(Section du texte):

Plus tard dans la nuit, les adeptes de musique gnaoua se donnent rendez-vous pour une soirée intimiste dans la très belle Dar Souiri. Dans le patio de cette maison du début du XX° siècle, des tapis de laine jetés sur le sol accueillent les mélomanes, assis en tailleurs ou a moitié allongés. Ici, sur une petite estrade, 7 musiciens à qraqeb (crotales) et le maâlem Abderrazak Moustakim adaptent le rituel ancestral de ce genre mystique. Pas à proprement parler des lilas, les cérémonies traditionnelles de musique et de transe, ces petits concerts acoustiques offrent tout de même une très bonne introduction au genre. Voix sépulcrale, le maître de cérémonie invoque les mânes des saints. L’éclairage et les reflets des tapis couvrent les murs blancs de teintes sang et or, comme pour mieux suggérer l’offrande et le sacrifice.

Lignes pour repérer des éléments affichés
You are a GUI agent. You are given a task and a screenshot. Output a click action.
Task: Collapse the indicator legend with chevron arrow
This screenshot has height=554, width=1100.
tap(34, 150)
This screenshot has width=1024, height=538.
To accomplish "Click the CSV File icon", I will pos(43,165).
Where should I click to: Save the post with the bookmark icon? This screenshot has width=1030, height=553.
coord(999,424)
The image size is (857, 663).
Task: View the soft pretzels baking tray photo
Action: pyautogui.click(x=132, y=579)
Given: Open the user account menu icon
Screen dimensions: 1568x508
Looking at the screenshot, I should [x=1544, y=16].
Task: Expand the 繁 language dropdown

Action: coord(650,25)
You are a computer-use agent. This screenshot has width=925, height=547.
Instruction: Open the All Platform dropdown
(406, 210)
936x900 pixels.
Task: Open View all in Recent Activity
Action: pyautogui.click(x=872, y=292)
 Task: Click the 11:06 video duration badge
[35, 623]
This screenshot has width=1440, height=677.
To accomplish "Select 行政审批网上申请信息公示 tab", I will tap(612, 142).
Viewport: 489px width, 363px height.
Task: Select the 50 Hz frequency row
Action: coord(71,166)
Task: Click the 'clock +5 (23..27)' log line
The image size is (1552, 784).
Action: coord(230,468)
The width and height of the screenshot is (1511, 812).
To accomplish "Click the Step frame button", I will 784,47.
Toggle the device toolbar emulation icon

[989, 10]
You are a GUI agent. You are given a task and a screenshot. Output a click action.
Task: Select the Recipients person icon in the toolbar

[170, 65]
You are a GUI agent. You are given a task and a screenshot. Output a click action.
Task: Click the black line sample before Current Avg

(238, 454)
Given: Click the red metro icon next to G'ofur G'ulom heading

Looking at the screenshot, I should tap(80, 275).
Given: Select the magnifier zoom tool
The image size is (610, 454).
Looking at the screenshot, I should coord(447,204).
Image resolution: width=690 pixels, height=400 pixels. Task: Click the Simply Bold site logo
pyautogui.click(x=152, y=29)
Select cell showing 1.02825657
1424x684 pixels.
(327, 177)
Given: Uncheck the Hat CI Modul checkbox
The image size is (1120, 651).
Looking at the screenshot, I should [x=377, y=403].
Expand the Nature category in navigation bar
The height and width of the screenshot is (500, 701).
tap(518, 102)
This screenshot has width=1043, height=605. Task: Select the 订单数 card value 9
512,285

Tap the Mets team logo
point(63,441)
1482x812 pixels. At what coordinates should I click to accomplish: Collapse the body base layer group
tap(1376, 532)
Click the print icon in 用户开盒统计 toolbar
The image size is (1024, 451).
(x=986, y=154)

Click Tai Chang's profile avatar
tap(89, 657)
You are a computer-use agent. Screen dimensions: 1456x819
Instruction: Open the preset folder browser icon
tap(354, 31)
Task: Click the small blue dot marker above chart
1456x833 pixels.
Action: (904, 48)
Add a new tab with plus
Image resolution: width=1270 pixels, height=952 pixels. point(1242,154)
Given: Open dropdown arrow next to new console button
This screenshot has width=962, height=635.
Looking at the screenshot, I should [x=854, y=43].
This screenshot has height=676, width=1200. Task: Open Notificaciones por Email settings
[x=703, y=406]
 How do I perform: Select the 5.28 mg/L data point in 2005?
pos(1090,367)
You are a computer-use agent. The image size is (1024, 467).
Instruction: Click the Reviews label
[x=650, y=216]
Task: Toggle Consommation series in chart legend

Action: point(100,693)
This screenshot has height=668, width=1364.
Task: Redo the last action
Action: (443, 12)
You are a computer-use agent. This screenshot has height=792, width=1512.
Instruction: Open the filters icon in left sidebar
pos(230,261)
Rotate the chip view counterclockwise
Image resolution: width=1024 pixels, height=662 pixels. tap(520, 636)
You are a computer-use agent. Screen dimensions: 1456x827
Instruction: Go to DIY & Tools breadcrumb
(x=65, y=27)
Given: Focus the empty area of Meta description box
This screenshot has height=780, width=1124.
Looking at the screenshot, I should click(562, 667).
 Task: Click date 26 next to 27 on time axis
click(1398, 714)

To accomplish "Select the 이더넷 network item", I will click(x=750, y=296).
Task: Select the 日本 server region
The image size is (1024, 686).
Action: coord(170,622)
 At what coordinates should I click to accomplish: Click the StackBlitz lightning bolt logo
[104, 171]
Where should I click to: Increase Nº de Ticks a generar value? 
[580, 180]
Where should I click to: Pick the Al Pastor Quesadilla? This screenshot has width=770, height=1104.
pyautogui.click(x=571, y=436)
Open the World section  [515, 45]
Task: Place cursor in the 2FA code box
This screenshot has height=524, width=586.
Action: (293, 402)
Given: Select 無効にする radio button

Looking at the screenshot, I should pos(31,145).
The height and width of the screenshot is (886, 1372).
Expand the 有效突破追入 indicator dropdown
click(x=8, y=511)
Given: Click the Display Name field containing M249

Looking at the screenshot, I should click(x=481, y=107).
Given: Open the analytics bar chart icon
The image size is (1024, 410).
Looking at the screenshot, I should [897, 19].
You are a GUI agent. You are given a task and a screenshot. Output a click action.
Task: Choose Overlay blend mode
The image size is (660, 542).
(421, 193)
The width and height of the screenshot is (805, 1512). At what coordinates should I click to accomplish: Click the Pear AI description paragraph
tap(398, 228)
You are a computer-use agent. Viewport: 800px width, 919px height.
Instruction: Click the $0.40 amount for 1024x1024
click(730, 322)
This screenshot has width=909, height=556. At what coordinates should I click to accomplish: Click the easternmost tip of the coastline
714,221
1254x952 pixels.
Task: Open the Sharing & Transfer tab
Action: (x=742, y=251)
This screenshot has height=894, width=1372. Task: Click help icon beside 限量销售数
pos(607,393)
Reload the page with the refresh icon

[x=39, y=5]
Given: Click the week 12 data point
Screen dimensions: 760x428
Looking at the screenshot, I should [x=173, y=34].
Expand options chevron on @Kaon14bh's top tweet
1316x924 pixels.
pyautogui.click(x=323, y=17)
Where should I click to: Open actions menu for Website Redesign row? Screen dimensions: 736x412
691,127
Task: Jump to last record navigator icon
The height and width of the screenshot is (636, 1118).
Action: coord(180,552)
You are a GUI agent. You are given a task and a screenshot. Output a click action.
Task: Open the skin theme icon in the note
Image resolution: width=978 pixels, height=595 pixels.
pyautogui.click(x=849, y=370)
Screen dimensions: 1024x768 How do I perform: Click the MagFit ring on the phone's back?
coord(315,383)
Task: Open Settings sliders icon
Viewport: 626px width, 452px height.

(Travail demandé): Renvoyez, tel quel, le passage de la section du texte sur la soirée gnaoua à Dar Souiri qui va de « Plus tard dans » jusqu'à « et le sacrifice. » inclus.

(La réponse):
Plus tard dans la nuit, les adeptes de musique gnaoua se donnent rendez-vous pour une soirée intimiste dans la très belle Dar Souiri. Dans le patio de cette maison du début du XX° siècle, des tapis de laine jetés sur le sol accueillent les mélomanes, assis en tailleurs ou a moitié allongés. Ici, sur une petite estrade, 7 musiciens à qraqeb (crotales) et le maâlem Abderrazak Moustakim adaptent le rituel ancestral de ce genre mystique. Pas à proprement parler des lilas, les cérémonies traditionnelles de musique et de transe, ces petits concerts acoustiques offrent tout de même une très bonne introduction au genre. Voix sépulcrale, le maître de cérémonie invoque les mânes des saints. L’éclairage et les reflets des tapis couvrent les murs blancs de teintes sang et or, comme pour mieux suggérer l’offrande et le sacrifice.